» Passage
Content starts

Doctor Frigo
- First edition (UK)
- Author: Eric Ambler
- Language: English
- Publisher: Weidenfeld & Nicolson (UK) Atheneum Books (US)
- Publication date: 1974
- Publication place: United Kingdom
- Media type: Print
- OCLC: 1118315082
- Preceded by: The Levanter
- Followed by: Send No More Roses

= Doctor Frigo =

1974 novel by Eric Ambler

Doctor Frigo is a 1974 novel by Eric Ambler.

==Plot==
Dr. Ernesto Castillo is a young, cynical physician living and practicing on the fictional French-Caribbean Island St. Paul-les-Alizés. His nickname, "Dr. Frigo", means, literally, "Dr. Frozen-Meat"; it refers to his cold, unsympathetic demeanor with patients and colleagues. St. Paul is not his native land; he lives in exile because, some years before, his father, a left-wing revolutionary, led an unsuccessful uprising against the ruling junta in his native land (which the book does not name), and was assassinated. At that time, Castillo was beginning his medical training at a prestigious medical school in another country. He now spends most of his free time with his girlfriend, a beautiful but moody art-dealer descended from a leading member of the Habsburg dynasty and neurotically obsessed with its history.

Very recently, oil has been discovered in Dr. Castillo's native land, and his late father's former comrades are planning a second insurgency. Their leader, who was a close friend of Dr. Castillo's father, comes to St. Paul accompanied by some of his gang of conspirators. He consults Dr. Castillo as a patient, with some puzzling neurological symptoms. At the same time, the conspirators seek to recruit Dr. Castillo to their cause: as the son of the assassinated leader, he would be a useful figurehead to lead the planned rebellion.

Dr. Castillo learns that his new patient has early-stage amyotrophic lateral sclerosis (ALS, the incurable illness which afflicted Stephen Hawking and Lou Gehrig). The patient will soon be completely and permanently incapacitated. The other conspirators perceive the intensifying symptoms and realize that their revolution will not succeed unless Dr. Castillo takes the place of the ailing leader.

Content ends

» Actions to take
**A.** Can you quote the Doctor Frigo entry word for word, starting at the words "Dr. Castillo learns" and ending after "the ailing leader."?
**B.** Answer these about the Doctor Frigo entry:
(i) Which publisher is listed for the US edition?
(ii) What illness does Dr. Castillo find in his new patient?
(iii) What is the occupation of Dr. Castillo's girlfriend?
You won't need the records that come after this.

» Given data
Content starts

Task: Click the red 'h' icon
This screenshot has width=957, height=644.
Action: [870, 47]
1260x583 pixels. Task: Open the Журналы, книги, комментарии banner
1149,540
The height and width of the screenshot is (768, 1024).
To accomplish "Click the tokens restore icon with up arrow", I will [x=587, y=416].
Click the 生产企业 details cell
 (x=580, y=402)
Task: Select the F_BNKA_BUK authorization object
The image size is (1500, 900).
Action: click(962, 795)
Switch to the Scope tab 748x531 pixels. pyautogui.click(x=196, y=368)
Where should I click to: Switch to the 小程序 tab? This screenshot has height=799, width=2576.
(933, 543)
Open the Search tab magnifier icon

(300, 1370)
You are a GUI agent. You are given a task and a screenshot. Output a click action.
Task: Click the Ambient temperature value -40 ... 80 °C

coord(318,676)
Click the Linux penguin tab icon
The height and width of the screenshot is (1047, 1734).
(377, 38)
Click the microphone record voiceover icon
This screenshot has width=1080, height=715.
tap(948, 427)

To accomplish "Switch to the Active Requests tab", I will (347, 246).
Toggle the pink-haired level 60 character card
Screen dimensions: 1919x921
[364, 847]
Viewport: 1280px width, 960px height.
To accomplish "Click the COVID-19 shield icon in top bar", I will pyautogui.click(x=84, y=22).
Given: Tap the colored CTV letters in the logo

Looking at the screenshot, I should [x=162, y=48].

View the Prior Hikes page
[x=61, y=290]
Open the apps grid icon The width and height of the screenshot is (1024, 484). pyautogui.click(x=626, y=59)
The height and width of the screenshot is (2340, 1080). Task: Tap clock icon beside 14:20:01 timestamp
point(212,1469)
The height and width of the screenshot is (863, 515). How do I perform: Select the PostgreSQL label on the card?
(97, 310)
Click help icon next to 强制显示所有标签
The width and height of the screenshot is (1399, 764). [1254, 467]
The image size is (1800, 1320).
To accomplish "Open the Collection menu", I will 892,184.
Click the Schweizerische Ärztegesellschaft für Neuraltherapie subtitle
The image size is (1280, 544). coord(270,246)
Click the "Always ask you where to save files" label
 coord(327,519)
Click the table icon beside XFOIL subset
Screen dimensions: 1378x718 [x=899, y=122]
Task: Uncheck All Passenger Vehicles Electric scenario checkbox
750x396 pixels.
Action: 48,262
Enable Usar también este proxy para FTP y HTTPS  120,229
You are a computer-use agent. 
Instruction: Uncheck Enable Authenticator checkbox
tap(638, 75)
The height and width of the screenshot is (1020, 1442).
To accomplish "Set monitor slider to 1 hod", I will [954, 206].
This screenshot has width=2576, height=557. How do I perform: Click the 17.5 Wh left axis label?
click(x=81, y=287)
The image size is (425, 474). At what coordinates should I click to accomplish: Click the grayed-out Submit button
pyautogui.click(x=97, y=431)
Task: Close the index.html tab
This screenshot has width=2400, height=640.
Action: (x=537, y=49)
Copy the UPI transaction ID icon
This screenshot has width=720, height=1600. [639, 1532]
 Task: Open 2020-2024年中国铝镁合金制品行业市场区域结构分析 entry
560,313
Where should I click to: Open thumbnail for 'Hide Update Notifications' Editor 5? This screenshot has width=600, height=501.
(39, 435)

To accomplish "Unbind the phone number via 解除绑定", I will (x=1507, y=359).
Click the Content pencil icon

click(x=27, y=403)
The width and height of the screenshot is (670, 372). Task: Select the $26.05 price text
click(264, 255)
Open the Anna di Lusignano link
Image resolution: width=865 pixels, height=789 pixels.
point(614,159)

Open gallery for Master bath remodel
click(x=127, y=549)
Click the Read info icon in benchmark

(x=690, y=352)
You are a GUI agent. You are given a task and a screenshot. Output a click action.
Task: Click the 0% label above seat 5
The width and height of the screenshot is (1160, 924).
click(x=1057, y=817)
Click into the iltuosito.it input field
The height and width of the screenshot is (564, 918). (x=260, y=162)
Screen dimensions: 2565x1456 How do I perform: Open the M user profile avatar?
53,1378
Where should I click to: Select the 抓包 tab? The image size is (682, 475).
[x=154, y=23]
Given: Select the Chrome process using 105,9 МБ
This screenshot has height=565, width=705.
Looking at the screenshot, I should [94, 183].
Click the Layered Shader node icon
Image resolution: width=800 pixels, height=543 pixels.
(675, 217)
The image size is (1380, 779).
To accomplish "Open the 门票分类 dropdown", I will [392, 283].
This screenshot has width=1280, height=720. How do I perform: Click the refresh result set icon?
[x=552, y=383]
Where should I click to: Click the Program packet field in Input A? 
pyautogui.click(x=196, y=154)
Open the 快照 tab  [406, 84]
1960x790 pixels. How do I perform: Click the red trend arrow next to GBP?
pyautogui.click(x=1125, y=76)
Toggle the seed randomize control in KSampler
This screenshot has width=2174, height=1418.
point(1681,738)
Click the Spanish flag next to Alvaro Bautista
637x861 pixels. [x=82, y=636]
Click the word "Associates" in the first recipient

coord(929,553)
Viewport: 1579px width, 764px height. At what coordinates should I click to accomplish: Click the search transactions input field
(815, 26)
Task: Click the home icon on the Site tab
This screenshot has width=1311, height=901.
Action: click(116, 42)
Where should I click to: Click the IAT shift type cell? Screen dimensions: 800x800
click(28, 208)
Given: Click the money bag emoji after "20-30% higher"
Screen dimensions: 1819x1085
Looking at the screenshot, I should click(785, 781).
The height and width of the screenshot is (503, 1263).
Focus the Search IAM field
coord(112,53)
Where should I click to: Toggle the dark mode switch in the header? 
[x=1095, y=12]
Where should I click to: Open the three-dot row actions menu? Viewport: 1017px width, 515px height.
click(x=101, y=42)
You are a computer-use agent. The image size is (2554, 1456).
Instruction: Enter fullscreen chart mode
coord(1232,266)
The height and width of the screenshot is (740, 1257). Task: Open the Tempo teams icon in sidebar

Content ends

» Expected outputs
**A.**
Dr. Castillo learns that his new patient has early-stage amyotrophic lateral sclerosis (ALS, the incurable illness which afflicted Stephen Hawking and Lou Gehrig). The patient will soon be completely and permanently incapacitated. The other conspirators perceive the intensifying symptoms and realize that their revolution will not succeed unless Dr. Castillo takes the place of the ailing leader.

**B.**
(i) Atheneum Books
(ii) Early-stage amyotrophic lateral sclerosis (ALS)
(iii) She is an art dealer.